If \(X \sim \mathcal{N}(\mu, \ \sigma)\), then \[ \left( \frac{X - \mu}{\sigma} \right) \sim \mathcal{N}(0, 1) \] That is, if we take a normally distributed random variable, subtract off its mean, and divide by its standard deviation, we obtain a random variable whose distribution is the standard normal distribution.

  • The act of taking a random variable, subtracting its mean, and dividing by its standard deviation is known as standardization.
  • In the context of the normal distribution, the standardized value of a number \(x\) (i.e. \((x - \mu)/\sigma\)) is called a z-score.
    • Note that the \(z-\)score of a value \(x\) measures how many standard deviations \(x\) was from the mean.

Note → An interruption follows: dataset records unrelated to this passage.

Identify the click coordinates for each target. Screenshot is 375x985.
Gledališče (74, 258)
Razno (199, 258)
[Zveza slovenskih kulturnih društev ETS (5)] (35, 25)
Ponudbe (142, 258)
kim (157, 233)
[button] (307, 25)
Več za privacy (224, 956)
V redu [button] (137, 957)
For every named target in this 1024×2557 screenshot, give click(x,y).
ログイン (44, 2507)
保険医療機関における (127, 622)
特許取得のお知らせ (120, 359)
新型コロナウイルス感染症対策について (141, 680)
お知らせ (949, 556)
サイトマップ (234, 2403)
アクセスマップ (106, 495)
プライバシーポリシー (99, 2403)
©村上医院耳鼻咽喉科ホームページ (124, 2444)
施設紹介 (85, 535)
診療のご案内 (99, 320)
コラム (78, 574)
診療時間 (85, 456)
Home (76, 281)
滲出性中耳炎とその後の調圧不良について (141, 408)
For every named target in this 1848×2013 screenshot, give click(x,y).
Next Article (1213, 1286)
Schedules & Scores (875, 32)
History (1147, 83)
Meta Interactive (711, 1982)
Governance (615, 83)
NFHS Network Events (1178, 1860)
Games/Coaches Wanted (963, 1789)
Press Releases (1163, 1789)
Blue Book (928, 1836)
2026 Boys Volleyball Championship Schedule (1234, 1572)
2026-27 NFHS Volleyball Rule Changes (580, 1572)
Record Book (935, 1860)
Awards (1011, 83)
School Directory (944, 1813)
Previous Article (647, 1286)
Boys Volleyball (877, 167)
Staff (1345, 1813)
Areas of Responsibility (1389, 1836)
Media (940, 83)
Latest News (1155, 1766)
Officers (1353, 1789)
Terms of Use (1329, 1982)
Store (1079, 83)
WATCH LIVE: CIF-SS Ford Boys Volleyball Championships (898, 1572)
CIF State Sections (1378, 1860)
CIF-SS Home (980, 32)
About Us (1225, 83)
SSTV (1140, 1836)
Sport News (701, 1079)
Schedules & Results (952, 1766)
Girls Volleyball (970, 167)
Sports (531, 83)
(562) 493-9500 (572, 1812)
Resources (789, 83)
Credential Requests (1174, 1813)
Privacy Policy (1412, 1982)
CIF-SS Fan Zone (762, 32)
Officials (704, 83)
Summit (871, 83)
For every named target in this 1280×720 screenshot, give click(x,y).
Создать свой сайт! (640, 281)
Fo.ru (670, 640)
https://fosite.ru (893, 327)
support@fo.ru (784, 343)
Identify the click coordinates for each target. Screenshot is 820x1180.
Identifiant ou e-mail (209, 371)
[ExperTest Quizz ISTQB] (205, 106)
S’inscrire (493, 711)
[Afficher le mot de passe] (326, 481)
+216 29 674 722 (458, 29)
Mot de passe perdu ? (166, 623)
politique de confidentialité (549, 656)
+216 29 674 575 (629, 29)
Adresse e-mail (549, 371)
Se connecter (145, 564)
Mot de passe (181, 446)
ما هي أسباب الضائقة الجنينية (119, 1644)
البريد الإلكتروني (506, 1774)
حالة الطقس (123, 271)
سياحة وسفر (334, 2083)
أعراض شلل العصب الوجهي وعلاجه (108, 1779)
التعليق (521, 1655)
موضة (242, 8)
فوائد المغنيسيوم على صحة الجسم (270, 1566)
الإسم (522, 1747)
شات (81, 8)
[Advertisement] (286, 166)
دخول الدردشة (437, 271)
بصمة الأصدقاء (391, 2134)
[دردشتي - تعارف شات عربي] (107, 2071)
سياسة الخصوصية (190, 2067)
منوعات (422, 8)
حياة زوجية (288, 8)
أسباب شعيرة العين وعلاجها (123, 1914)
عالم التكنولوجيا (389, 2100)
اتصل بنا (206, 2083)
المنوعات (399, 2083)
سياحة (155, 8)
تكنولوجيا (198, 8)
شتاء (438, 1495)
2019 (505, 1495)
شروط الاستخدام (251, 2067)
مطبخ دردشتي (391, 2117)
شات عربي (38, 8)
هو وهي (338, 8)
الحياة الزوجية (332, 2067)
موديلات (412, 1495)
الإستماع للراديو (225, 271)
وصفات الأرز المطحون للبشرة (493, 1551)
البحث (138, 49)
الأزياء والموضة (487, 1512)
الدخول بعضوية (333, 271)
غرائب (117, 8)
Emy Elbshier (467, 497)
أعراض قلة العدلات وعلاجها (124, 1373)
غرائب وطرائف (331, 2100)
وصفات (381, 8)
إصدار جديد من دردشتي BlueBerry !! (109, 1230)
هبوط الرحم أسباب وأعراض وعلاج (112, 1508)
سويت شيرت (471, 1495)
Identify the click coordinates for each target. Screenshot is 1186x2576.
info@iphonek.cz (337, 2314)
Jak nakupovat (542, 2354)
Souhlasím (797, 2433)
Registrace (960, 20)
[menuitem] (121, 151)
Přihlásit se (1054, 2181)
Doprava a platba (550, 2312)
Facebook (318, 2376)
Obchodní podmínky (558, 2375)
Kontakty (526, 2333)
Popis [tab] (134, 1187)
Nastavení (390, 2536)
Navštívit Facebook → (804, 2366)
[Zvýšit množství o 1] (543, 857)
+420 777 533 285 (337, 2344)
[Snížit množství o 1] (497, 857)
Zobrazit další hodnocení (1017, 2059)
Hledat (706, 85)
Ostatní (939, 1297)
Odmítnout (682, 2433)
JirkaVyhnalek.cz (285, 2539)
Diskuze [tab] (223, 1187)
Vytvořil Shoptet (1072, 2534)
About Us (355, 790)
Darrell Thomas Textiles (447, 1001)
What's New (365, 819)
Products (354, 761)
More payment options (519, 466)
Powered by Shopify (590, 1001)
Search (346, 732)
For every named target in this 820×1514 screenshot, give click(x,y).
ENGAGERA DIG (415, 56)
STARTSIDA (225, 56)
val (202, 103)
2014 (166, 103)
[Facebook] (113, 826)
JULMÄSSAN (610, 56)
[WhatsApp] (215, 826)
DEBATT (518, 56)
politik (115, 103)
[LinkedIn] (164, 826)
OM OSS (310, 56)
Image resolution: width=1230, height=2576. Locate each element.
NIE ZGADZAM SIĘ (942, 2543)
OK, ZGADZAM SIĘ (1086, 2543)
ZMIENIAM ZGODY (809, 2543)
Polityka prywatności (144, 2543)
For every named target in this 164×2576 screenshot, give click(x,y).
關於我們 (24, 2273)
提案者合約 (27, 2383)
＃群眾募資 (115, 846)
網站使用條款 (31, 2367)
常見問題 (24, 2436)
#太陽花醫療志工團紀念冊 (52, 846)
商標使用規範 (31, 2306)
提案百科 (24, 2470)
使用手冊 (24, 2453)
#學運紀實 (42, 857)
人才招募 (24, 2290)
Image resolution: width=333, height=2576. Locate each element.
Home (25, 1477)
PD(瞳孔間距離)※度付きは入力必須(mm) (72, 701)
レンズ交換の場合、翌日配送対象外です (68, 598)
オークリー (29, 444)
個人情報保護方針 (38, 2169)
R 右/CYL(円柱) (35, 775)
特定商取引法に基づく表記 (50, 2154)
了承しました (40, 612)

Normal Probabilities; General Case

  • Thus, if \(X \sim \mathcal{N}(\mu, \ \sigma)\), here are the steps we use to compute \(\mathbb{P}(X \leq x)\):

    1. Compute the \(z-\)score \(z = \frac{x - \mu}{\sigma}\), rounded to two decimal places.
    2. Look up the corresponding entry in a standard normal table.

Worked-Out Example 5

If \(X \sim \mathcal{N}(5, \ 1.21)\), compute \(\mathbb{P}(X \leq 6)\).

  1. The \(z-\)score of \(6\) is \[ z = \frac{6- 5}{1.21} \approx 0.83 \]

  2. Looking up the probability corresponding to \(0.83\) on a standard normal table (which we did in Worked-Out Example 3), we see that the desired probability is \(\boxed{0.7967 = 79.67\%}\)

Your Turn!

Exercise 4

It is found that the scores on a particular exam are normally distributed with a mean of 83 and a standard deviation of 5.

  1. Define the random variable of interest, and call it \(X\).

  2. If a student is selected at random, what is the probability that they scored 81 or lower?

  3. If a student is selected at random, what is the probability that they scored 75 or higher?

Mean and Variance of the Normal Distribution

  • If \(X \sim \mathcal{N}(\mu, \ \sigma)\), we have the following results:

    • \(\displaystyle \mathbb{E}[X] = \mu\)
    • \(\displaystyle \mathrm{Var}(X) = \sigma^2\)
  • So, the two parameters we use to describe the normal distribution are the mean and the variance.

  • We’ll talk more about parameters in the next lecture.